Personal information
- Born: 3 June 1998 (age 28)

Sport
- Sport: Athletics
- Events: Decathlon, Heptathlon

Achievements and titles
- Personal bests: Heptathlon: 5901 (2025)NR Decathlon 8021 (2024)

Medal record
Men's athletics
Representing Japan
Asian Games
| Gold medal – first place | 2026 Aichi–Nagoya | Decathlon |
| Bronze medal – third place | 2022 Hangzhou | Decathlon |
Asian Athletics Championships
| Gold medal – first place | 2023 Bangkok | Decathlon |
Asian Indoor Championships
| Gold medal – first place | 2023 Astana | Heptathlon |
| Gold medal – first place | 2024 Tehran | Heptathlon |
| Bronze medal – third place | 2026 Tianjin | Heptathlon |

= Yuma Maruyama =

Japanese decathlete

Yuma Maruyama (born 3 June 1998) is a Japanese multi-event athlete. He set a new Japanese national record in heptathlon in 2025 and in the decathlon in 2026.

==Early and personal life==
Maruyama was born in Osaka and graduated from Osaka Prefectural Shinoda Senior High School and Nihon University.

==Career==
Maruyama was a bronze medalist at the 2022 Asian Games in Hangzhou in the decathlon.

Maruyama was a gold medalist in the heptathlon at the 2023 Asian Indoor Athletics Championships in Kazakhstan with 5,801 points. He was a gold medalist in the decathlon at the 2023 Asian Athletics Championships in Bangkok, with a total of 7,745 points. He competed at the 2023 World Athletics Championships in Budapest in the decathlon.

Maruyama was a gold medalist in the heptathlon at the 2024 Asian Indoor Athletics Championships in Tehran, Iran, winning six of the seven events. He won the decathlon at the Japanese Athletics Championships in 2023 and 2024 and set a personal best of 8,021 points for decathlon to move to third on Japan’s all-time list.

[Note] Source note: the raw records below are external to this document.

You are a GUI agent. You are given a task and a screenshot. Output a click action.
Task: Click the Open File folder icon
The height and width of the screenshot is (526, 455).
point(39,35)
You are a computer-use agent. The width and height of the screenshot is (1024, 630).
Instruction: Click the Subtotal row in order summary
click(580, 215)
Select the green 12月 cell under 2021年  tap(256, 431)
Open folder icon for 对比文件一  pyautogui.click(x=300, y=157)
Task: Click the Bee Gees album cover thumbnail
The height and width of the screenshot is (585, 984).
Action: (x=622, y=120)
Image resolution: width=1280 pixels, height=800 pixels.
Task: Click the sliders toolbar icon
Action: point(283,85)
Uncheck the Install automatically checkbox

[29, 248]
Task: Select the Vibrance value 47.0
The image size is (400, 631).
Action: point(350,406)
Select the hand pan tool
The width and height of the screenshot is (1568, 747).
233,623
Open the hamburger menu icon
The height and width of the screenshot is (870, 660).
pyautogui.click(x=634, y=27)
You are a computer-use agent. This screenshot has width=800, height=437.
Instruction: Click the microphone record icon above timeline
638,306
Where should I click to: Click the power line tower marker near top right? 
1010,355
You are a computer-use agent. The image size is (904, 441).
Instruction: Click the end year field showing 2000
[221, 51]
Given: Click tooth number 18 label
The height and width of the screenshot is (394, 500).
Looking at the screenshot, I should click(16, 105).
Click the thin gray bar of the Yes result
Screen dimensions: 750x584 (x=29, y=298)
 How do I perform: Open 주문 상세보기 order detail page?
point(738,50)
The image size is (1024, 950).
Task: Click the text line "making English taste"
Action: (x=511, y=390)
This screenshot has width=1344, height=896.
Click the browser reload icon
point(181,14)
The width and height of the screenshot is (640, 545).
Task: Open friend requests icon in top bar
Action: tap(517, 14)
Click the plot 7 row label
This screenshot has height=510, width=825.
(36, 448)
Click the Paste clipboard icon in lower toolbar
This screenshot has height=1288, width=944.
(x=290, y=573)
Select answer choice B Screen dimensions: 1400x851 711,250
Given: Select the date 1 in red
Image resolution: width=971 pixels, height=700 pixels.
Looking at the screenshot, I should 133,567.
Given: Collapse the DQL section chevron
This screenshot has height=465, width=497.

With a score of 5901 points he set a new national record in the indoor heptathlon in Tallinn in February 2025.
He was selected for the 2025 World Athletics Indoor Championships in Nanjing in March 2025. Competing at the 2025 Asian Championships in May, he was scoring well but had a freak accident, hitting his head in the hurdles race and was unable to complete the decathlon. Later that year, he was able to secure his second ever score over 8000 in Nagano.

In February 2026, he won the bronze medal in the heptathlon at the 2026 Asian Indoor Athletics Championships in Tianjin, China. Competing at the Mt. SAC Relays in California in April 2026, be broke the Japanese record for decathlon set 14 years previously by Keisuke Ushiro.